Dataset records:
○ ○ ○ ○
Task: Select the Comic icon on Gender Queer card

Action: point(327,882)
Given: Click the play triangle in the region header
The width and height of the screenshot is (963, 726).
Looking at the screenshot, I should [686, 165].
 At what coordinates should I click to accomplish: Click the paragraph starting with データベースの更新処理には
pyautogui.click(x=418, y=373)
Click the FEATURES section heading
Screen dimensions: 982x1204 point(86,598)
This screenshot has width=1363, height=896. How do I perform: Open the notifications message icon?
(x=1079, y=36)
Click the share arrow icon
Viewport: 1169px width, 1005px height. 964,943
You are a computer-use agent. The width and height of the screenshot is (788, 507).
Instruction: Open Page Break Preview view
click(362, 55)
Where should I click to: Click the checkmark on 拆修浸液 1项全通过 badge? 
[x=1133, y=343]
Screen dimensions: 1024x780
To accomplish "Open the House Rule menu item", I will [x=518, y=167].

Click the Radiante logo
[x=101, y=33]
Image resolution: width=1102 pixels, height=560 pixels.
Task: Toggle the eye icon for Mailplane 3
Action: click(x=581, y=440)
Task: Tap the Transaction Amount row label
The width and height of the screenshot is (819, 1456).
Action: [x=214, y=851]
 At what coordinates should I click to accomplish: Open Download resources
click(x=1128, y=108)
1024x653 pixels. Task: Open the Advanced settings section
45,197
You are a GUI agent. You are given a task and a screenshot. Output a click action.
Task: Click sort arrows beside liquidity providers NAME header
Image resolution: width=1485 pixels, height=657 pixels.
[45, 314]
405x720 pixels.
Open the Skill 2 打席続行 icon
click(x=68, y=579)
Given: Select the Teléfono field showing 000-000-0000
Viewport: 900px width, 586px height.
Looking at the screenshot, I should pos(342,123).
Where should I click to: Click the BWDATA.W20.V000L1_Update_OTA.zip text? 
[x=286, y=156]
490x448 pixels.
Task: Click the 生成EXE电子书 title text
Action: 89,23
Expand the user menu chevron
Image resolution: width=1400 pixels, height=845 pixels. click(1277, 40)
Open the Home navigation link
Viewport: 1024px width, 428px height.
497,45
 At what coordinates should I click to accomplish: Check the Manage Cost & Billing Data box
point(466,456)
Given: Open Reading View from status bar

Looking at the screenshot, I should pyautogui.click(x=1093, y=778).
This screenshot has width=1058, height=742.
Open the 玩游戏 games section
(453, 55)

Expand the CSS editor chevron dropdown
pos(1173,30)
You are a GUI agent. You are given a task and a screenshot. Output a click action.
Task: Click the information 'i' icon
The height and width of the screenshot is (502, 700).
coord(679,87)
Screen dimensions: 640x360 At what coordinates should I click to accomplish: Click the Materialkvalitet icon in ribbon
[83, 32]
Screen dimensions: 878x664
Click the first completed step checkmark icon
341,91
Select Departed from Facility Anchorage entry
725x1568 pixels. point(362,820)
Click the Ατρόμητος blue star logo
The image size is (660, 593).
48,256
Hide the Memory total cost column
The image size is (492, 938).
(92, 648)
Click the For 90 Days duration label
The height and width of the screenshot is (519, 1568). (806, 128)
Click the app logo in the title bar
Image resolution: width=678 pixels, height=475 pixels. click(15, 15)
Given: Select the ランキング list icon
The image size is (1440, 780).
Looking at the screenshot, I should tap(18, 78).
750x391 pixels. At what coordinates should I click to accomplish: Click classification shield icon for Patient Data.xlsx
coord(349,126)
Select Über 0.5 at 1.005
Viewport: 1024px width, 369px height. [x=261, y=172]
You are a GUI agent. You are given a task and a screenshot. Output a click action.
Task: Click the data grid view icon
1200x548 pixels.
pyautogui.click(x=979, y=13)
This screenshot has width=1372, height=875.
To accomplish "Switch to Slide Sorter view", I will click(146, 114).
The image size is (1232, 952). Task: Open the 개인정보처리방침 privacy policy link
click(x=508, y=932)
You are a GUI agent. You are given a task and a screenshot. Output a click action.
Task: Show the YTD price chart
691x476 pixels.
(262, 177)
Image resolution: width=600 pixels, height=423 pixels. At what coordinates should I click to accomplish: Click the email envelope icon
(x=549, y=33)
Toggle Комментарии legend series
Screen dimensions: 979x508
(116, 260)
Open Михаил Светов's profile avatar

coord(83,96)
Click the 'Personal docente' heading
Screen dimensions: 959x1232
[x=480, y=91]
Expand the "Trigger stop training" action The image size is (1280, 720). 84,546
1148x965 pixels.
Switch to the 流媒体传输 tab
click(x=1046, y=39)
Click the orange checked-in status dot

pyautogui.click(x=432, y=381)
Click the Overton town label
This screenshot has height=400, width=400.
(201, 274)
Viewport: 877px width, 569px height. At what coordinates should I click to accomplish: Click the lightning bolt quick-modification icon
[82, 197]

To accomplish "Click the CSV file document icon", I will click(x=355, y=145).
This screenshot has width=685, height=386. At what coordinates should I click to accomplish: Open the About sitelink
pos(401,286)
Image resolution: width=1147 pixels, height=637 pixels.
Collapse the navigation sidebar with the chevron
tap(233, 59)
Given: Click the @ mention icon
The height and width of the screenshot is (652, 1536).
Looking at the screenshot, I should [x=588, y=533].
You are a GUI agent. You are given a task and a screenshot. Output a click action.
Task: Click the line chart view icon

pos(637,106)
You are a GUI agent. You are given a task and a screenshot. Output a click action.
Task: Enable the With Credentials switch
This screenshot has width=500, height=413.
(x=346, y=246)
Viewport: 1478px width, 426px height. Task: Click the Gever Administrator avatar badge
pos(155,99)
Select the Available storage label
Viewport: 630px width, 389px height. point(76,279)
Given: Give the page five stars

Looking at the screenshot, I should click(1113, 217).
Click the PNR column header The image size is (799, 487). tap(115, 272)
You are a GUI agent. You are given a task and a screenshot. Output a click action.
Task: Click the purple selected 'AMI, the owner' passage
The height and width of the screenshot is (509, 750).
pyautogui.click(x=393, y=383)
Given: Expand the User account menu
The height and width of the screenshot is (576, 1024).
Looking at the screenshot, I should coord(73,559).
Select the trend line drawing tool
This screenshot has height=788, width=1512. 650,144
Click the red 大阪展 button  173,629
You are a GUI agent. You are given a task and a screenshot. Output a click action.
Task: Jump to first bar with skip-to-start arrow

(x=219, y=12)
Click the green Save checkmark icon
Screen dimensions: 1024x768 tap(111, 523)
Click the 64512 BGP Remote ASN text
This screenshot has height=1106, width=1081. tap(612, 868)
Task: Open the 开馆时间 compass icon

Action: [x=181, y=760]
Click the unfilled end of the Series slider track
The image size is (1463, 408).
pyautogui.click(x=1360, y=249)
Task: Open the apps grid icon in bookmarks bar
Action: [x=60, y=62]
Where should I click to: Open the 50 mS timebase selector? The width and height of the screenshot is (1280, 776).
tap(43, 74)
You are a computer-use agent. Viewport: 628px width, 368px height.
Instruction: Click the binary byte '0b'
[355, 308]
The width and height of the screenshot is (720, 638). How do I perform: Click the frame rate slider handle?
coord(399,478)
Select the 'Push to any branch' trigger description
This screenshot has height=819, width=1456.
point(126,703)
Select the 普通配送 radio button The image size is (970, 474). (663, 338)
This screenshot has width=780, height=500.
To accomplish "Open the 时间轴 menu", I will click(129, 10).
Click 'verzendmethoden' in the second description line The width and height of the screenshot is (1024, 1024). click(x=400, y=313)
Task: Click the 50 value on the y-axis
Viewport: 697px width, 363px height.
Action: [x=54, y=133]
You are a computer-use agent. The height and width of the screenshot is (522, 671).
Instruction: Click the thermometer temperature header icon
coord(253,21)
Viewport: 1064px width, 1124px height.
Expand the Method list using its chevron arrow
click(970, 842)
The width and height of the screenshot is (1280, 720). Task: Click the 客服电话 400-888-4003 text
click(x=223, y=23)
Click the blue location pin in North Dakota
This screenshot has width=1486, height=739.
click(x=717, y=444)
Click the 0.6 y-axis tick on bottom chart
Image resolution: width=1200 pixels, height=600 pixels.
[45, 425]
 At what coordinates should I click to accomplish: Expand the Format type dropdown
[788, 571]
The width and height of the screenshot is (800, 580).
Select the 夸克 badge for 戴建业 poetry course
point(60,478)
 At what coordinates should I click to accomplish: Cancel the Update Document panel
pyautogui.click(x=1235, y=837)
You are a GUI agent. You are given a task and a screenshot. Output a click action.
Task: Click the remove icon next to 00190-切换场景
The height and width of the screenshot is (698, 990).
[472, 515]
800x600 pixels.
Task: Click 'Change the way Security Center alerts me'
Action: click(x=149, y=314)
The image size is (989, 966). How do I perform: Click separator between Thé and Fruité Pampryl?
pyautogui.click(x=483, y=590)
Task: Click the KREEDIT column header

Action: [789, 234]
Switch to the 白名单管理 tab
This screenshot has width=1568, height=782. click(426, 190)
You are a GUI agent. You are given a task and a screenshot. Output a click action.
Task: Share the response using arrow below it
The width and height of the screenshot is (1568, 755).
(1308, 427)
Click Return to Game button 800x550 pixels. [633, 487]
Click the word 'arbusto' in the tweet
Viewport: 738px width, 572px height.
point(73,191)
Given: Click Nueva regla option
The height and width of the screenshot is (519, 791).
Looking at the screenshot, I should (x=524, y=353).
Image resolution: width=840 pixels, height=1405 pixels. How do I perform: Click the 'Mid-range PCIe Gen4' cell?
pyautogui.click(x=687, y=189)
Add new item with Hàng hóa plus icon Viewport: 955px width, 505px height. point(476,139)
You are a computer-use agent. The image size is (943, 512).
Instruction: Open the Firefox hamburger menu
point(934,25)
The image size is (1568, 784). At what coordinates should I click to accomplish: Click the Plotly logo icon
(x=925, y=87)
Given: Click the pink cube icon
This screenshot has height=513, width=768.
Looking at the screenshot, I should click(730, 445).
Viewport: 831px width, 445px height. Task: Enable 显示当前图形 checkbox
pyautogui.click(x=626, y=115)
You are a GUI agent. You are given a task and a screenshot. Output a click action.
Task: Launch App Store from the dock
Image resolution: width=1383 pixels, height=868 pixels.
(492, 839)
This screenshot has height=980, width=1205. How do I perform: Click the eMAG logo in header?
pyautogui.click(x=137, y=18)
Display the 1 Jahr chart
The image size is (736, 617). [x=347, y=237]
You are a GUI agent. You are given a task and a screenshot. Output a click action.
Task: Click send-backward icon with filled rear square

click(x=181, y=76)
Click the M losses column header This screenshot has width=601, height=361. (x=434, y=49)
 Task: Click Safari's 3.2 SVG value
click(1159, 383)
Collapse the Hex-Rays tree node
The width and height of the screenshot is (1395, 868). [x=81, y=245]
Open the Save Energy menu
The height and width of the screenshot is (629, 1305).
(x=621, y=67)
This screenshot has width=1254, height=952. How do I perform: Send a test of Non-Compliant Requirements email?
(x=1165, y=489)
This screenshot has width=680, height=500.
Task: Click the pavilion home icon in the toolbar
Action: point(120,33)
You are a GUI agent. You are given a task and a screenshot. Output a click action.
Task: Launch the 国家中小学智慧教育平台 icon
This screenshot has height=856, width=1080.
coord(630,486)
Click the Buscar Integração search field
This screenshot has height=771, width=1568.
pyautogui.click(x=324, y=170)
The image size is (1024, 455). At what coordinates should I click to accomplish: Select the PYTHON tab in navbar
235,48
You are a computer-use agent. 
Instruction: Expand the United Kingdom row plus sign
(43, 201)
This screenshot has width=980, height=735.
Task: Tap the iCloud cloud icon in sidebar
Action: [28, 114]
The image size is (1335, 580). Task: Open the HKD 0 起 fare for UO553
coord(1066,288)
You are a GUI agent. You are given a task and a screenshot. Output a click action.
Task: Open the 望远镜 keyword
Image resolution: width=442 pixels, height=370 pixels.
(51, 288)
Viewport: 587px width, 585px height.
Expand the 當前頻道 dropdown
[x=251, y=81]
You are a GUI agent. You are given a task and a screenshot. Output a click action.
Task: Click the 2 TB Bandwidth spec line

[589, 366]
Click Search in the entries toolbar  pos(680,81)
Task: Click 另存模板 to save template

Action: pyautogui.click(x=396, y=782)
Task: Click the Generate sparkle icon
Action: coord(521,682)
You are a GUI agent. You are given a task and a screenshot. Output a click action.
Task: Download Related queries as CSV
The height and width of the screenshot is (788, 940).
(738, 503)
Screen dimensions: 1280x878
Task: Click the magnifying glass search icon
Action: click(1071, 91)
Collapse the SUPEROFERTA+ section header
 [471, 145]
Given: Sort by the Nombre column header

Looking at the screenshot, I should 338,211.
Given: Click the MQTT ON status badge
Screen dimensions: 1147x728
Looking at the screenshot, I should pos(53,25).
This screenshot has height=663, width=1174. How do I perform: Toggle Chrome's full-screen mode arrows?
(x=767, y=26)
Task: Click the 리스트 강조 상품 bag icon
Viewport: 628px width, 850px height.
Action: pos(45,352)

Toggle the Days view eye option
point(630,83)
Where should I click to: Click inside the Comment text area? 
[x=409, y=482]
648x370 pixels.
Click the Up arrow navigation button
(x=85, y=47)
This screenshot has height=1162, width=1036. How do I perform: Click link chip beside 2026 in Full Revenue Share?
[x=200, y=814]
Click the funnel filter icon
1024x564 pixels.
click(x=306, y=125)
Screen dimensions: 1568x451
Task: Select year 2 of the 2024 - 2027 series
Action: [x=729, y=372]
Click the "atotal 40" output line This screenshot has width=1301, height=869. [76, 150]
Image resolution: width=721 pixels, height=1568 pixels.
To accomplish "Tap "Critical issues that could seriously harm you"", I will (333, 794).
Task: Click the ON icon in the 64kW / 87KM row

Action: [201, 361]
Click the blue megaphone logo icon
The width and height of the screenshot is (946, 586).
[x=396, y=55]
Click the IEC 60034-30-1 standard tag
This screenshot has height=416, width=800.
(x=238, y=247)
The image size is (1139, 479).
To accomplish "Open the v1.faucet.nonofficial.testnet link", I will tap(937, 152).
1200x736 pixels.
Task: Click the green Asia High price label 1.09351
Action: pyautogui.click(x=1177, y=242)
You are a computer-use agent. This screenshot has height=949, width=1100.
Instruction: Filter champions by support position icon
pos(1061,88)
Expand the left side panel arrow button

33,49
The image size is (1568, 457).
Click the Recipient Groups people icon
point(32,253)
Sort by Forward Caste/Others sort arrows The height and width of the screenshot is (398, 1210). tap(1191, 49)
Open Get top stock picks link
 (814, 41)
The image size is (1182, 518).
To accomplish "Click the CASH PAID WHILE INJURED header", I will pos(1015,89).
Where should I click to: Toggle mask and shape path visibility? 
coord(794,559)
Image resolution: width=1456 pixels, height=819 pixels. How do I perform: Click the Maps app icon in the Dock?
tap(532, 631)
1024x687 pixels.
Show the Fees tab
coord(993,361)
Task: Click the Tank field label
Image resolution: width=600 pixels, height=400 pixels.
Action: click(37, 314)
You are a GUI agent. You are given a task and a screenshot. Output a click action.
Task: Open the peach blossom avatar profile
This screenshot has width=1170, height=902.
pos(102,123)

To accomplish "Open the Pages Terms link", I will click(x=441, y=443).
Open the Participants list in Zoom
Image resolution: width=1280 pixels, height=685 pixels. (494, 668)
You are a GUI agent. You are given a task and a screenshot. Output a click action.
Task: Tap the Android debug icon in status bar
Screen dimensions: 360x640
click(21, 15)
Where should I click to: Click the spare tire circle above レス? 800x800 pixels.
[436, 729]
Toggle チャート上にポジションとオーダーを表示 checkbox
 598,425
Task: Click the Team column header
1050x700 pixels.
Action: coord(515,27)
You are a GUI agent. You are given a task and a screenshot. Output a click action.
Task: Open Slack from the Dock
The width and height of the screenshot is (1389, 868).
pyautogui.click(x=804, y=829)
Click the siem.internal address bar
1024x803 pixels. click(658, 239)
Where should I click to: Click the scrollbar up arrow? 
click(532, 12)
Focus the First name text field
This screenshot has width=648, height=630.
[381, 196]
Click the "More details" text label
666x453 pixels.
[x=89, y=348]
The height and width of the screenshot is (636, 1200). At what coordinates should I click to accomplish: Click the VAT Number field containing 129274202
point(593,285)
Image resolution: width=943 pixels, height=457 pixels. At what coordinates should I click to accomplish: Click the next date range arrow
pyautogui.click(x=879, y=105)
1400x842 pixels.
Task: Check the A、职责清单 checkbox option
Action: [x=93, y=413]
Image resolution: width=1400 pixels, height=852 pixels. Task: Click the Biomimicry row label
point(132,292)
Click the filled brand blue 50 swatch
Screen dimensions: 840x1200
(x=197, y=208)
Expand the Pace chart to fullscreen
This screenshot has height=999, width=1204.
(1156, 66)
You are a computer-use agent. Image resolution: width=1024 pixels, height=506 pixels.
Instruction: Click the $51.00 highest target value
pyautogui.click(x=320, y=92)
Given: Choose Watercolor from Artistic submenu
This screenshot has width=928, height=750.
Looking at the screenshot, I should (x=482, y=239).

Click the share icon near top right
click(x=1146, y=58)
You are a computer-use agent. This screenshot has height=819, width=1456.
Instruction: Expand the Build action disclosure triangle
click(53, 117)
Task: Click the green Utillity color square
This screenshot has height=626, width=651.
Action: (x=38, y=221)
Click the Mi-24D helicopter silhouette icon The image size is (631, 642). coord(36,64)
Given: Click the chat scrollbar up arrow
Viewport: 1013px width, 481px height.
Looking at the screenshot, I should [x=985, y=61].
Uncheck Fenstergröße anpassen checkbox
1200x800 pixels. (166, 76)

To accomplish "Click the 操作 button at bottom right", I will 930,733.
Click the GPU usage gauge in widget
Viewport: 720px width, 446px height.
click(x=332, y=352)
○ ○ ○ ○
**INSTRUCTIONS TO FOLLOW:**
A single figure is required: the number of lines above in which the word "item" occurs.

**REPLY:**
2